Delegate for cumulative reduction kernels (cumsum, etc.). Output has same shape as input.

ElementReductionKernel

Delegate for element-wise reduction kernels. Reduces all elements of an array to a single value.

ILKernelGenerator.ShiftArrayKernel<T>

Delegate for shift operation with per-element shift amounts. This is the scalar loop path for element-wise shifts.
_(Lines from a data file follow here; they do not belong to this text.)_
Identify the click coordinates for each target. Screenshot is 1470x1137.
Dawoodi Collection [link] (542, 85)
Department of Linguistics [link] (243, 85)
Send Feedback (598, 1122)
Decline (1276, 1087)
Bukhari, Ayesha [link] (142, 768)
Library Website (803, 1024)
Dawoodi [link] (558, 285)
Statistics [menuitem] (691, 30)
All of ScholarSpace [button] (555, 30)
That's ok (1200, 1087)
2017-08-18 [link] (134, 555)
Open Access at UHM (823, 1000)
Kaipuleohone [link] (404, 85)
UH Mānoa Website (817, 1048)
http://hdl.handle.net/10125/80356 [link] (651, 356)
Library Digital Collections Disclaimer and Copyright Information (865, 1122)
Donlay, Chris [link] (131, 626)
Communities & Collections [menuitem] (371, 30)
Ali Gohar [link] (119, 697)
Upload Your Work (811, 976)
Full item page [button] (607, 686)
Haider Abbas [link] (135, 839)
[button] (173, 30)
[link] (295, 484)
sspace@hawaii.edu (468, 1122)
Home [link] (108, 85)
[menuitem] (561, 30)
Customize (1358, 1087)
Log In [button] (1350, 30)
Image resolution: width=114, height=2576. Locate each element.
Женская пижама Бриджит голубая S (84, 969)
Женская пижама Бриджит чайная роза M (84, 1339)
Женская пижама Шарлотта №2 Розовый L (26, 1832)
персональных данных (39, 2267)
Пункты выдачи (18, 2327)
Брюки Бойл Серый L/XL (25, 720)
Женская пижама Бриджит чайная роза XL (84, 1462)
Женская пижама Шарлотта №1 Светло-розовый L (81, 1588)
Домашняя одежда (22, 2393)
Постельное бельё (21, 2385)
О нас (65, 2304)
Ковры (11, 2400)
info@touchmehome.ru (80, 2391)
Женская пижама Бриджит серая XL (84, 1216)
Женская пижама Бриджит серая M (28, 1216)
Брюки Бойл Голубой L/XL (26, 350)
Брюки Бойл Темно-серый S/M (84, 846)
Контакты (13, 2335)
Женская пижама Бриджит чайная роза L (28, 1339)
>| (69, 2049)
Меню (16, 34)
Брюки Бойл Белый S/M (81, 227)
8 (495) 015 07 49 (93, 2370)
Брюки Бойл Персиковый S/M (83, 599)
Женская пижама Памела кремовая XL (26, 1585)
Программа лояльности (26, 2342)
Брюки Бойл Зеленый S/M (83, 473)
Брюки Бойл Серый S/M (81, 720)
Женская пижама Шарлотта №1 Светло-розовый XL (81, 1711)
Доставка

ILKernelGenerator.ShiftScalarKernel<T>

Delegate for shift operation with scalar shift amount. This is the SIMD-optimized path for uniform shifts.

MatMul2DKernel<T>

Kernel delegate for 2D matrix multiplication: C = A * B A is [M x K], B is [K x N], C is [M x N] All matrices are row-major contiguous.

MixedTypeKernel

Mixed-type binary operation kernel signature using void pointers. Handles operations where LHS, RHS, and result may have different types. Type conversion is handled internally by the generated IL.

SimpleReductionKernel<T>

Simple contiguous reduction kernel returning single value. Used for full-array reductions when input is contiguous.

TypedAxisReductionKernel<T>

Typed axis reduction kernel with generic element type. Reduces along a specific axis with strongly-typed pointers.

TypedElementReductionKernel<TResult>

Delegate for typed element-wise reduction kernels. Returns the reduced value directly without boxing.

UnaryKernel

Unary operation kernel signature using void pointers. Handles operations where input and output may have different types. Type conversion is handled internally by the generated IL.

UnaryKernelStrided<TIn, TOut>

Strided unary operation kernel with explicit offset and stride parameters. Used when input/output arrays are not contiguous in memory.

UnaryScalar<TIn, TOut>

Unary scalar function delegate. Used for element-by-element operations in broadcasting and general paths.